→ **Activity**
Reproduce every record below exactly, with the pictures left out.

Records drawn from a dataset
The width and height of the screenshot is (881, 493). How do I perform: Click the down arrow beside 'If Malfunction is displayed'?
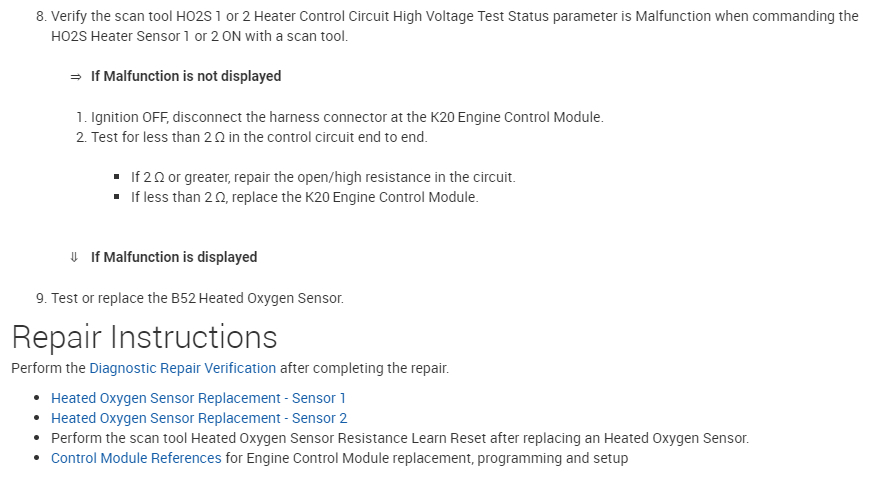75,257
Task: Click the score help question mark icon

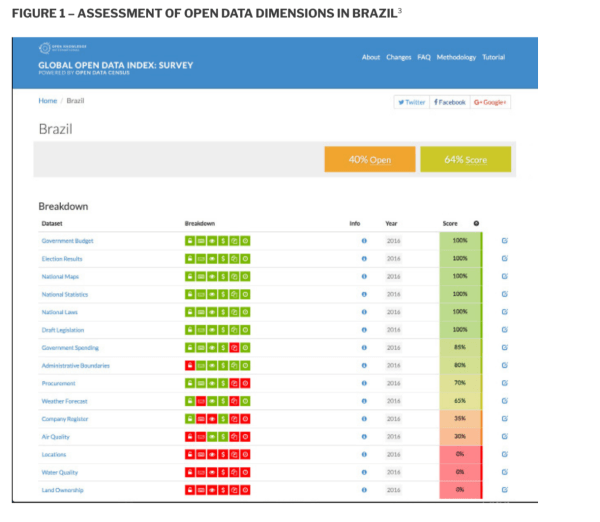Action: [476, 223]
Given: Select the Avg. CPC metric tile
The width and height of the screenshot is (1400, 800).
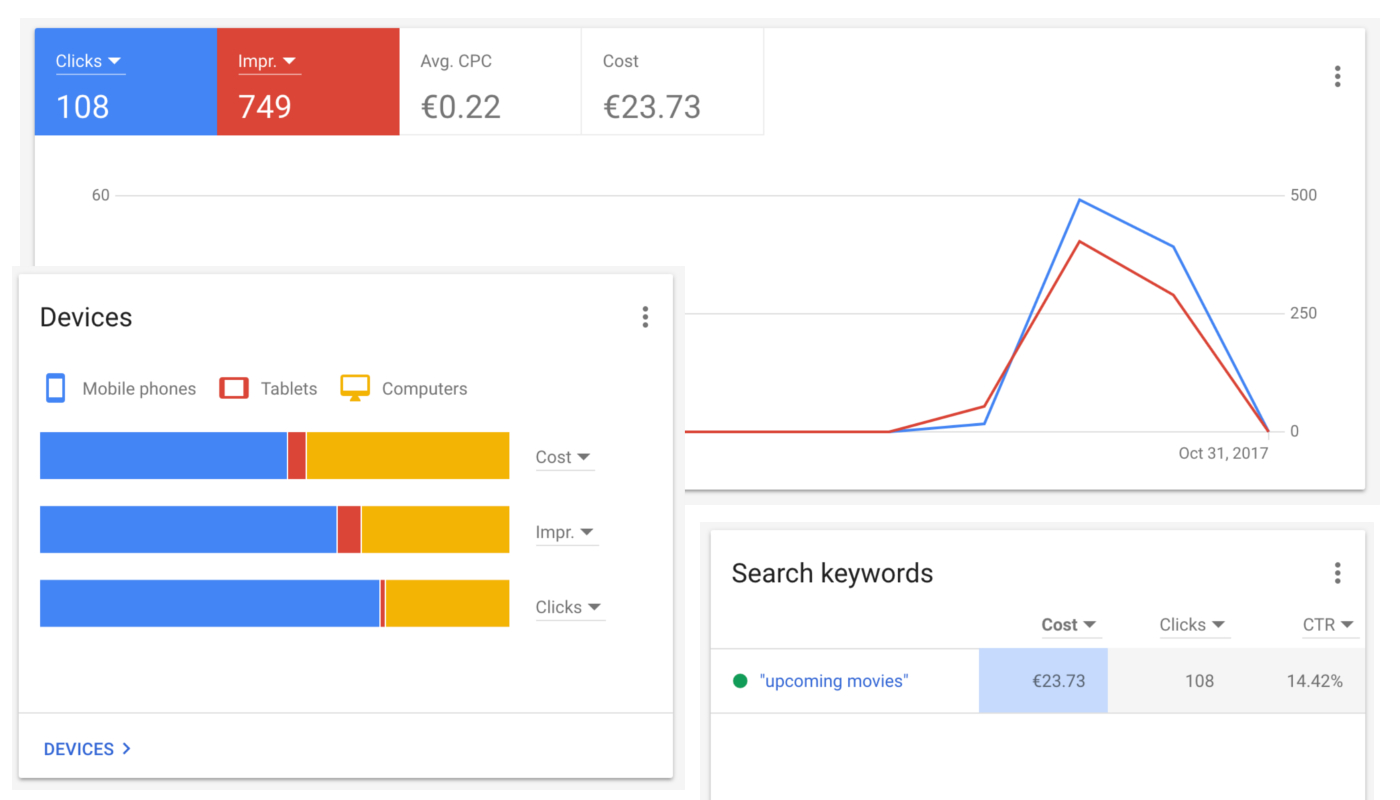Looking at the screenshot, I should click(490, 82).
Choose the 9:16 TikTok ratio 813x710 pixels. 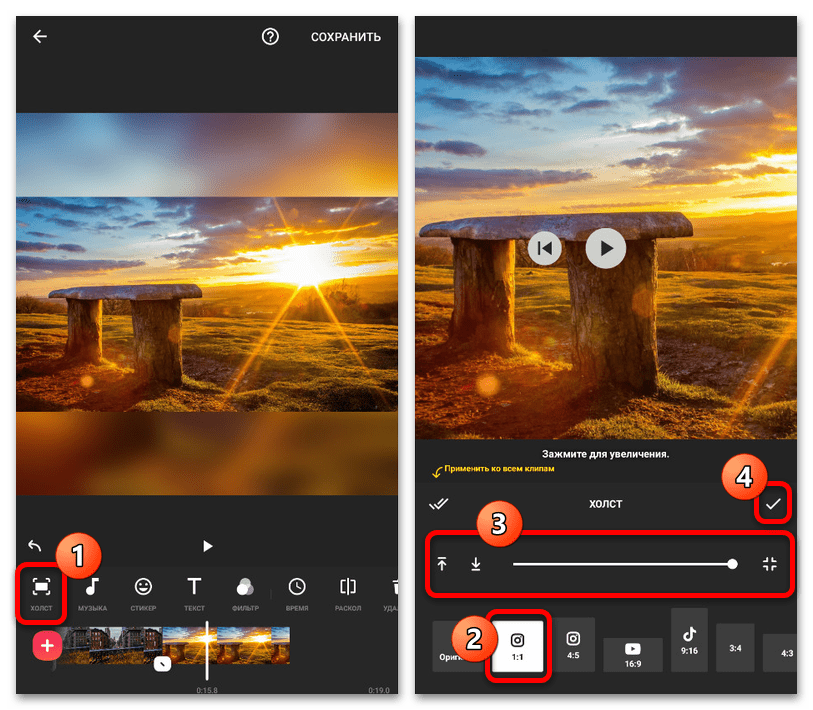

→ **Answer box**
The width and height of the screenshot is (881, 493). How do I perform: Click the down arrow beside 'If Malfunction is displayed'?
75,257
Task: Click the score help question mark icon

Action: [476, 223]
Given: Select the Avg. CPC metric tile
The width and height of the screenshot is (1400, 800).
Looking at the screenshot, I should click(490, 82).
Choose the 9:16 TikTok ratio 813x710 pixels. 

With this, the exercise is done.